AT1 receptor and TH immunostaining data from three levels of the RVLM (approximately -12.2, -12.4, and -12.6 mm relative to Bregma) were averaged. Two-way Analyses of Variance (ANOVA) of a 2 × 2 design (Type of Injection × Side) with repeated measures were used for both AT1 receptor and TH immunostaining data followed by Bonferroni post-hoc analysis where appropriate. A priori contrasts to assess TH immunostaining and AT1R density following DSAP injection were considered one-tailed analyses and stated p values reflect this fact. p < 0.05 was considered statistically significant.

Results

TH Immunostaining

As expected, DSAP produced a substantial 57% depletion of C1 neurons in the RVLM compared to the control MZAB injected RVLM, F(1,6) = 6.42, p = 0.022. The main effect of injection side was significant, F(1,6) = 5.31, p = 0.03, which was primarily attributed to the significant loss of TH immunostaining following DSAP injection into the injected side.
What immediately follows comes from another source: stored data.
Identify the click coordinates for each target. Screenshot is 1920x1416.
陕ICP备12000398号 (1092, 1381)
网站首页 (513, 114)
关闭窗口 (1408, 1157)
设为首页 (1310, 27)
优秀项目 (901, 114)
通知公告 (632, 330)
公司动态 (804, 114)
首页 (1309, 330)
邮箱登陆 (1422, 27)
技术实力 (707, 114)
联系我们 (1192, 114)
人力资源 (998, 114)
As expected, there was a highly significant interaction, F(1,6) = 17.66, p = 0.003 as DSAP injection reduced TH immunostaining on injected side relative to the contralateral side while MZAB injection did not differentially affect TH immunostaining between sides. Figure 1 shows the effect of MZAB and DSAP injection on TH immunostaining on both the injected side and contralateral side. Figure 3 panels C and D show a demonstrative example of TH immunostaining on both sides of the RVLM in a brain section from a rat given a unilateral DSAP injection. Figure 3 panels E and F convey the Nissl staining of the ipsilateral and contralateral RVLM of a DSAP injected brain.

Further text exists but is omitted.